Project still in progress

Through the lens of Filipino workers

A data science project that delves into the issue of labor struggles in the Philippines through exploratory analysis and natural language processing (NLP) of data sourced from the subreddit r/AntiworkPH.

Everyone needs a source of income to live comfortably;
for most Filipinos—it's more than just about making ends meet

In December 2023, the Philippines logged an unemployment rate of 3.1%, a decrease of 617,000 unemployed individuals from the previous year[1]. This improvement is being celebrated as the lowest unemployment rate in almost two decades, but beyond these statistics, the country is continuously plagued by pressing labor issues.

As of 2024, the current minimum wage is set at ₱573-₱610 in Metro Manila, the highest in any other region. In comparison, the required minimum to feed a family of five is ₱1188 per day according to the IBON foundation[2].

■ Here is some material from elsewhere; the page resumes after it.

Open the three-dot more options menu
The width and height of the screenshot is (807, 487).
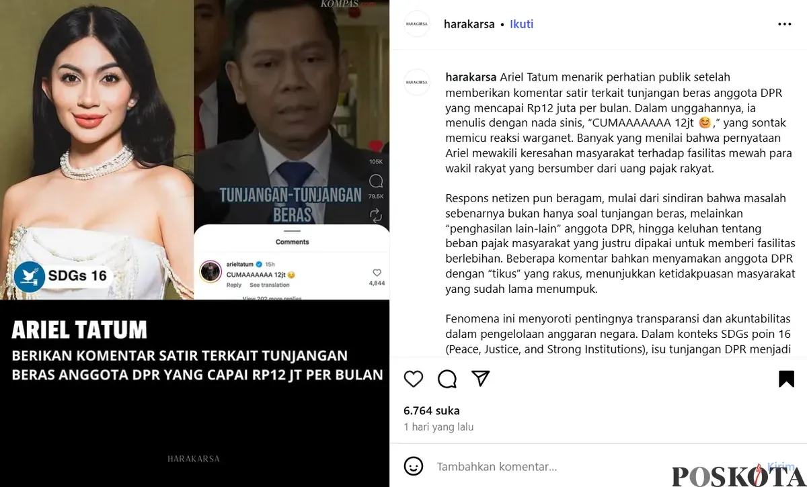coord(785,24)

With such low wages, some choose to be separated from families and face poor job conditions to pursue employment outside the country, as the number of Overseas Filipino Workers reaches its peak in 55 years[3]. That is not to say that local workers lack in their share of labor exploitation. Contractualization, a common employment practice in the country that hires workers for short-term contracts, leaves affected Filipinos without necessary benefits and job security.

Under the 17 Sustainable Development Goals (SDG) established by the United Nations General Assembly, specifically SDG 8, there is a need to “protect labor rights and promote safe and secure working environments for all workers, including migrant workers, in particular women migrants, and those in precarious employment.” For the country to achieve this goal, the issues faced by the Philippine workforce must first be properly recognized and addressed before eventually focusing on resolving them.

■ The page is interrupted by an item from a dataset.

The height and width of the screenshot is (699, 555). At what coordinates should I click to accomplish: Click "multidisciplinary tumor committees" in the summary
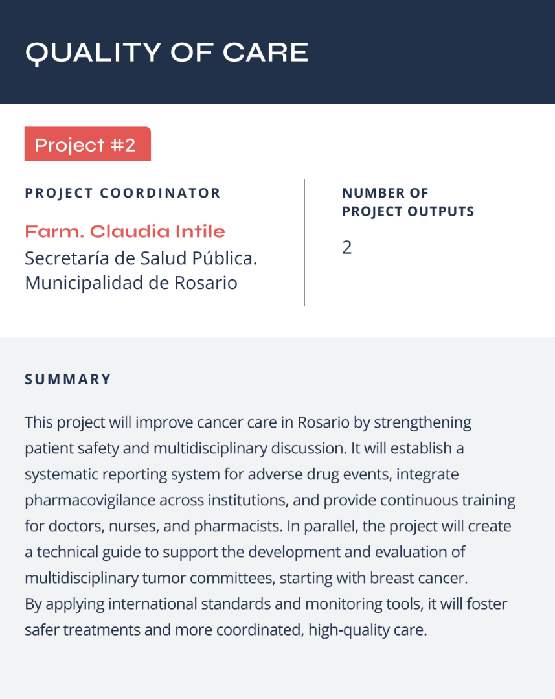coord(146,578)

There's so much data on the Internet, and here's what we can do

The subreddit r/AntiworkPH provides workers a platform to vent their frustrations and, consequently, shed light on the current situation of the Philippine labor market.

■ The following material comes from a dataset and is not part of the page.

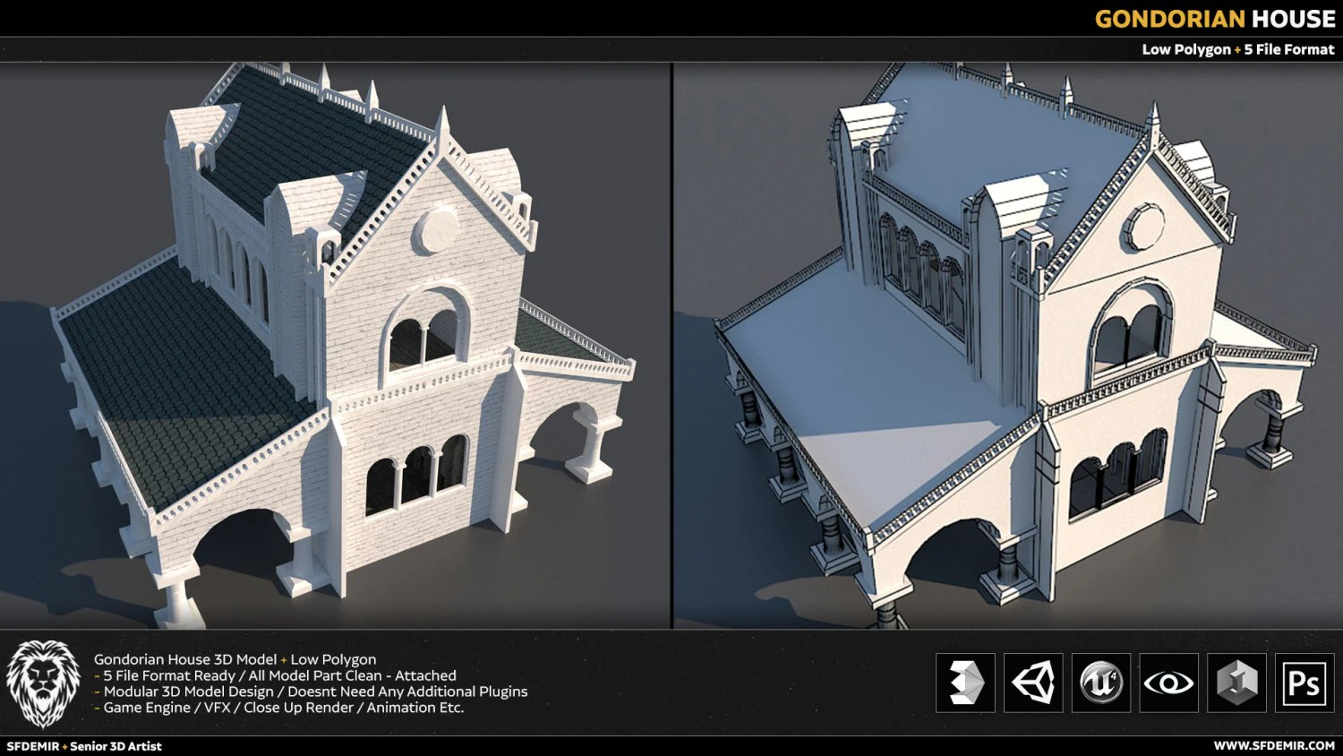Click the SFDEMIR + Senior 3D Artist label

point(81,745)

As such, we seek to unravel which topics have plagued the Philippine workforce since the subreddit started on 2022. Through this, our group aims to bring awareness and hopefully provide a more realistic view of the Philippine labor environment.

Then—what are the prevalent topics about labor struggles submitted on r/AntiworkPH?

Hypothesis

The prevalent topics among the subreddit users centered around unfair contracts and job offerings in the Philippines.

Null Hypothesis

The prevalent topics among the subreddit users did not center around unfair contracts and job offerings in the Philippines.

Which of these topics receive the most Reddit engagements?

Hypothesis

The topic with the most engagements based on upvotes and comments is the same as the most prevalent topic.

Null Hypothesis

The topic with the most engagements based on upvotes and comments is different from the most prevalent topic.

What now?

Collect various submissions on r/AntiworkPH using a Reddit API.

Extract relevant topics using natural language processing.

Analyze the relationships of these topics to various Reddit metadata.

l

PART I

Data Collection

DESCRIBING THE DATA

We want to gather the data we need using Python Reddit API Wrapper (PRAW). According to its documentation, we can access any subreddit, its list of submissions, and useful metadata for each submission. For this project, we specifically gathered the following metadata:

String

Timestamp

Content Type (Text, video, image)

Title

Content (Caption if media content)

Flair

Permalink

Submission ID

Integer

Upvotes Count

Comments Count

Float

Upvote:downvote Ratio

We kept track of the submission content type so that we may manually extract their transcripts.

SCRAPING THE DATA: LIMITATIONS

In using PRAW, there are a couple of limitations to note:

1.

Mining Limit – PRAW only allows us to collect up to 1000 submissions for each request. This means that we don't have much control on the data we get as it will always return relatively the same 1000, implying that we can't consistently scrape unique submissions per request.

2.

No Time Customizations – We can't filter submissions based on specfic posting times and time intervals. This is quite unfortunate as it would be difficult to minimize the time bias.

SCRAPING THE DATA: THE GAMEPLAN

Now, here's the plan:

1.

To sample the subreddit, we want to scrape 1000 submissions per category. The categories are: Hot, New, Rising, Controversial, and Top. Upon scraping, we found out that Rising is a subset of Hot, and hence would left us with Hot, Top, New, and Controversial. For Top, we picked All Time as it would give us submissions older than last year, i.e. April 2023.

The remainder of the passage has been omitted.